**Tarefas:**
a. Resuma o excerto em duas frases.
b. De acordo com o excerto, quantas escolas participaram no projecto em 1998-1999?
c. Transcreva do excerto, sem alterações, o trecho que começa nas palavras "Entretanto, o Ministério" e termina depois das palavras "do 1º ciclo).".

**Excerto:**
- - - -
Os resultados desse inquérito foram objecto de publicação em Relatório circunstanciado. O então Departamento da Educação Básica publicou vários pequenos livros sobre o tema (por exemplo, Gestão Curricular. Fundamentos e Práticas, da autoria de Maria do Céu Roldão), mas outros surgiram, patrocinados por editoras, que promoveram acções de formação em todo o país.
 


 Logo após a divulgação do Relatório o Ministério da Educação decidiu a abertura de um relativamente largo período de “experimentação” (as aspas indicam que não teve nunca as características de uma verdadeira experimentação, mas serviu para se poderem tirar conclusões credíveis) que ocorreu entre 1998 e 2001. Foi criado um “Conselho de Acompanhamento do Desenvolvimento dos Projectos de Gestão Curricular Flexível”, representativo de diversas instâncias educativas, que desde 1997-98 a 2000-2001, esteve atento às várias escolas que se dispuseram a flexibilizar o currículo, apresentando-se a concurso. Em 1997-1998 o projecto foi implementado em apenas 10 escolas; em 1998-1999 o número de participantes foi 39; e as escolas interessadas foram aumentando, 93 em 1999-2000 e 187 em 2000-2001.

Na altura, as opiniões de professores e técnicos da educação dividiam-se: havia quem tivesse aderido convictamente ao projecto e quem duvidasse da sua exequibilidade. Incluía-me no grupo dos primeiros. Estava – e estou – completamente de acordo com colocar nas mãos dos professores (podia escrever das escolas, mas prefiro ir direito aos executantes principais) a gestão pedagógica das aprendizagens dos seus alunos.

Entretanto, o Ministério da Educação, baseado nos indicadores obtidos, publica em Janeiro de 2001 a legislação que contempla a reorganização curricular dos ensinos básico e secundário. No caso do ensino básico, o currículo é entendido como o meio de os alunos adquirirem as competências que lhes permitam aprender ao longo da vida, através das diferentes linguagens – as línguas, a matemática, a gestual, a estética – mas também que aprenda a ser cidadão e a obter a informação necessária para aprender. Por isso surgem novidades como a criação de áreas curriculares não-disciplinares, Projecto, Estudo Acompanhado e Formação Cívica, bem como a sugestão de formações transdisciplinares, com especial relevo para a Educação para a Cidadania e para as Tecnologias da Informação e Comunicação. Foram também introduzidas actividades de complemento curricular (como o Inglês no caso do 1º ciclo).
- - - -
**Informação extraída:**
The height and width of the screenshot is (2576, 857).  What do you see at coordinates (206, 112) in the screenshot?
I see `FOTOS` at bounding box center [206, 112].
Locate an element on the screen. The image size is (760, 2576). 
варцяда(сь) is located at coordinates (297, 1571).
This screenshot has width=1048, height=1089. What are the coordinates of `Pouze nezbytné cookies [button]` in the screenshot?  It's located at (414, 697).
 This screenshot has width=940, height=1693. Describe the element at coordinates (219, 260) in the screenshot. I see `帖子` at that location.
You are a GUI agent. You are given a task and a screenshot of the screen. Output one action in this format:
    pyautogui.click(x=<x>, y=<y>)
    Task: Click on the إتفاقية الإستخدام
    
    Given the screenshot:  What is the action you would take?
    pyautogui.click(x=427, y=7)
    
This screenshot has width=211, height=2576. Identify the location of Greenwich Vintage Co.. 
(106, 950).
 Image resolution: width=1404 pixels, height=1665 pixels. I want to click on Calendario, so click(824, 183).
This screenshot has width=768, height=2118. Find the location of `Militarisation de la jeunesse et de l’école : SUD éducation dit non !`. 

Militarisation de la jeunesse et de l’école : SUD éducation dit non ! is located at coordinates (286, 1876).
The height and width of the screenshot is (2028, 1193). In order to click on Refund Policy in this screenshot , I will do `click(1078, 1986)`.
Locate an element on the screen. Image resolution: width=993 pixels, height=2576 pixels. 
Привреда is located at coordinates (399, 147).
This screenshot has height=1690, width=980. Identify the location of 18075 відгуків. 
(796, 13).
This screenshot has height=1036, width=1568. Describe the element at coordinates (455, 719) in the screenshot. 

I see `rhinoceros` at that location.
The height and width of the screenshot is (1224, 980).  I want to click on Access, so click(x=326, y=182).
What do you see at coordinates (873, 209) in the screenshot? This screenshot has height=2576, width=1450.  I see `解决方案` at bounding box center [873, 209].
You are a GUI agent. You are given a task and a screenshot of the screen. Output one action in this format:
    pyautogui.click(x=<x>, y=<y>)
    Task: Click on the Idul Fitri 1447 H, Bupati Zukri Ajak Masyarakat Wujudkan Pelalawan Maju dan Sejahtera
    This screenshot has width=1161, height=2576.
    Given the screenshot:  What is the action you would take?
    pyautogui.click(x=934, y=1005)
- - - -
**Resultados:**
a. Após a divulgação do Relatório, o Ministério da Educação abriu um período de "experimentação" da gestão curricular flexível, acompanhado por um Conselho, em que o número de escolas participantes passou de 10 em 1997-1998 para 187 em 2000-2001. Com base nos indicadores obtidos, o Ministério publicou em janeiro de 2001 a legislação de reorganização curricular dos ensinos básico e secundário, que criou áreas curriculares não-disciplinares como Projecto, Estudo Acompanhado e Formação Cívica.

b. Participaram 39 escolas.

c.
Entretanto, o Ministério da Educação, baseado nos indicadores obtidos, publica em Janeiro de 2001 a legislação que contempla a reorganização curricular dos ensinos básico e secundário. No caso do ensino básico, o currículo é entendido como o meio de os alunos adquirirem as competências que lhes permitam aprender ao longo da vida, através das diferentes linguagens – as línguas, a matemática, a gestual, a estética – mas também que aprenda a ser cidadão e a obter a informação necessária para aprender. Por isso surgem novidades como a criação de áreas curriculares não-disciplinares, Projecto, Estudo Acompanhado e Formação Cívica, bem como a sugestão de formações transdisciplinares, com especial relevo para a Educação para a Cidadania e para as Tecnologias da Informação e Comunicação. Foram também introduzidas actividades de complemento curricular (como o Inglês no caso do 1º ciclo).